*What you have to do*:
Nothing should be left out when you copy the entries below.

*Record excerpts*:
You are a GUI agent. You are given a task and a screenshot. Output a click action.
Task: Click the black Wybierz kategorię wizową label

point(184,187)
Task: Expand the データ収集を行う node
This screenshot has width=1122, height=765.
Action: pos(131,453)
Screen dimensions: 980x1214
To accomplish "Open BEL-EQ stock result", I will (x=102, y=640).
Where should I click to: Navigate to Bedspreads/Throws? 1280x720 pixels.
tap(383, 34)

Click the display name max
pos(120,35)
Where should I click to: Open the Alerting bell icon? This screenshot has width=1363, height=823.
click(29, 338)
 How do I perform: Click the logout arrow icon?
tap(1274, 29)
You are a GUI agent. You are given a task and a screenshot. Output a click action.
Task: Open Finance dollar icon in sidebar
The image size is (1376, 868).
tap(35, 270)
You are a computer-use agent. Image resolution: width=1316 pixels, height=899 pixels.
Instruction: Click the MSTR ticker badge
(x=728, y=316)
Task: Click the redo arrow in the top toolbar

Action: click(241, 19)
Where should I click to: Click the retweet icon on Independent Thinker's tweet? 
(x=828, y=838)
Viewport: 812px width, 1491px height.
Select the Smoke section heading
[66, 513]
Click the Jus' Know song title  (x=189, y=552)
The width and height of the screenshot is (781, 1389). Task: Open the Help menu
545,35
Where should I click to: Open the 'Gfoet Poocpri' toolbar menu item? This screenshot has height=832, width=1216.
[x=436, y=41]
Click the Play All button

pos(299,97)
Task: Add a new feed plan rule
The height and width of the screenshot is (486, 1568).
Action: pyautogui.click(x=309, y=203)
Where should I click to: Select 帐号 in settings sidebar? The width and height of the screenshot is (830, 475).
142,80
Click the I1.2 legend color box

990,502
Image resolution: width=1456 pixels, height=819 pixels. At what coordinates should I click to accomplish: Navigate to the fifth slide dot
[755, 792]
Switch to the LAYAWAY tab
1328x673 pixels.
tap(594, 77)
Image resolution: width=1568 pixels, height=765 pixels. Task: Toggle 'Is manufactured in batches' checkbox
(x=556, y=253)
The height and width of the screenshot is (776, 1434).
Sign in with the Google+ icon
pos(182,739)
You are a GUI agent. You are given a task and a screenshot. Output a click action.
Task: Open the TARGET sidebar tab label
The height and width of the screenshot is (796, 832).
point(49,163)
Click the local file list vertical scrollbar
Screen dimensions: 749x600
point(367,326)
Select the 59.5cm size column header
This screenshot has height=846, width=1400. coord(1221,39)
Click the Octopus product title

*Task output*:
You are a GUI agent. You are given a task and a screenshot. Output a click action.
Task: Click the black Wybierz kategorię wizową label

point(184,187)
Task: Expand the データ収集を行う node
This screenshot has width=1122, height=765.
Action: pos(131,453)
Screen dimensions: 980x1214
To accomplish "Open BEL-EQ stock result", I will (x=102, y=640).
Where should I click to: Navigate to Bedspreads/Throws? 1280x720 pixels.
tap(383, 34)

Click the display name max
pos(120,35)
Where should I click to: Open the Alerting bell icon? This screenshot has width=1363, height=823.
click(29, 338)
 How do I perform: Click the logout arrow icon?
tap(1274, 29)
You are a GUI agent. You are given a task and a screenshot. Output a click action.
Task: Open Finance dollar icon in sidebar
The image size is (1376, 868).
tap(35, 270)
You are a computer-use agent. Image resolution: width=1316 pixels, height=899 pixels.
Instruction: Click the MSTR ticker badge
(x=728, y=316)
Task: Click the redo arrow in the top toolbar

Action: click(241, 19)
Where should I click to: Click the retweet icon on Independent Thinker's tweet? 
(x=828, y=838)
Viewport: 812px width, 1491px height.
Select the Smoke section heading
[66, 513]
Click the Jus' Know song title  (x=189, y=552)
The width and height of the screenshot is (781, 1389). Task: Open the Help menu
545,35
Where should I click to: Open the 'Gfoet Poocpri' toolbar menu item? This screenshot has height=832, width=1216.
[x=436, y=41]
Click the Play All button

pos(299,97)
Task: Add a new feed plan rule
The height and width of the screenshot is (486, 1568).
Action: pyautogui.click(x=309, y=203)
Where should I click to: Select 帐号 in settings sidebar? The width and height of the screenshot is (830, 475).
142,80
Click the I1.2 legend color box

990,502
Image resolution: width=1456 pixels, height=819 pixels. At what coordinates should I click to accomplish: Navigate to the fifth slide dot
[755, 792]
Switch to the LAYAWAY tab
1328x673 pixels.
tap(594, 77)
Image resolution: width=1568 pixels, height=765 pixels. Task: Toggle 'Is manufactured in batches' checkbox
(x=556, y=253)
The height and width of the screenshot is (776, 1434).
Sign in with the Google+ icon
pos(182,739)
You are a GUI agent. You are given a task and a screenshot. Output a click action.
Task: Open the TARGET sidebar tab label
The height and width of the screenshot is (796, 832).
point(49,163)
Click the local file list vertical scrollbar
Screen dimensions: 749x600
point(367,326)
Select the 59.5cm size column header
This screenshot has height=846, width=1400. coord(1221,39)
Click the Octopus product title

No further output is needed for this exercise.